Carvana will "lay off" 1,500 workers.

Carvana, an online used-car retailer, announced plans to lay off 1,500 employees, or 8% of its workforce, citing economic headwinds and higher financial costs.

The stock price of the company has dropped 97% in the last year. Carvana's business has been harmed by persistent inflation, rising interest rates, and the threat of a recession.

“Today is a difficult day. The world around us has continued to get tougher and to do what is best for the business, we have to make some painful choices to adapt”. 

Ernie Garcia, CEO of Carvana, said

Rising borrowing costs and worries about a looming recession have dampened demand for used cars, leading to falling prices

After reaching historic highs in 2021, used vehicle prices fell for the fifth consecutive month in October.

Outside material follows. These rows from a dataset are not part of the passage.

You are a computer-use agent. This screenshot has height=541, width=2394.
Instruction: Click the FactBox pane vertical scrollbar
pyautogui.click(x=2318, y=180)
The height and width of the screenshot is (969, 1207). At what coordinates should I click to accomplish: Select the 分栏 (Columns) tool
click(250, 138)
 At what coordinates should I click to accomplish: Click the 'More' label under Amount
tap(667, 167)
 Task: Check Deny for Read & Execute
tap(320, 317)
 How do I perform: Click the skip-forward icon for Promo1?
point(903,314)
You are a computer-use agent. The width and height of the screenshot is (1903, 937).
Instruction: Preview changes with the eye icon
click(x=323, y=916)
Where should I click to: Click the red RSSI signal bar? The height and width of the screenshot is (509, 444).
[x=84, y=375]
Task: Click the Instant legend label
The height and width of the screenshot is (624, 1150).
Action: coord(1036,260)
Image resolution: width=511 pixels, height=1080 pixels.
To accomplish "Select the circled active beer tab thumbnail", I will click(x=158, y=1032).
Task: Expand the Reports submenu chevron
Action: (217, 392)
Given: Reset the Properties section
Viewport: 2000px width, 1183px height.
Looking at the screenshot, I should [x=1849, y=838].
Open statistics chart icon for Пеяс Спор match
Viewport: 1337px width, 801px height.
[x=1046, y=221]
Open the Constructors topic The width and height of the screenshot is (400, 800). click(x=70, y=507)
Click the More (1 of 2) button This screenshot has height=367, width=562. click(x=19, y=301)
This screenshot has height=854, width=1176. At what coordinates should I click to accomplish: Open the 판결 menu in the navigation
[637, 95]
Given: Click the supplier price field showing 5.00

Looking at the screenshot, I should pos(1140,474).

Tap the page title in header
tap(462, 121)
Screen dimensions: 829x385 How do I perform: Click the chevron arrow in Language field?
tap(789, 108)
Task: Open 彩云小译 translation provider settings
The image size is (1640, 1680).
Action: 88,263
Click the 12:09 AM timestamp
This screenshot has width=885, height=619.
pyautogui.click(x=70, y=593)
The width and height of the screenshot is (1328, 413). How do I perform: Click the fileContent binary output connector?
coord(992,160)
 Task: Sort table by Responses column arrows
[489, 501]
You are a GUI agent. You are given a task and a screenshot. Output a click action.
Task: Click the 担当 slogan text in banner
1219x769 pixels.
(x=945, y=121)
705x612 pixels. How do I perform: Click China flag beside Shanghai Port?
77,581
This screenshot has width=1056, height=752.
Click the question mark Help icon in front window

According to the Manheim Used Vehicle Value Index 

Garcia said, “As you all know, we made a similar decision to this one in May. It is fair to ask why this is happening again, and yet I am not sure I can answer it as clearly as you deserve.” 

These layoffs would be in addition to the 2,500 announced by Carvana in May. Many technology companies have struggled in the year since the pandemic's peak.

Meta Platform Inc., Facebook's parent company, laid off 13% of its employees earlier this month, while Amazon announced plans to lay off 10,000 workers this week.

According to the company, fired Carvana employees will receive separation and severance pay, extended healthcare coverage for three months, and other benefits.

Following the announcement of the layoffs, Carvana stock fell 6.2% to $7.80 on Friday. The stock has dropped 97% in the last year, far outpacing the S&P 500 Index's 17% decline.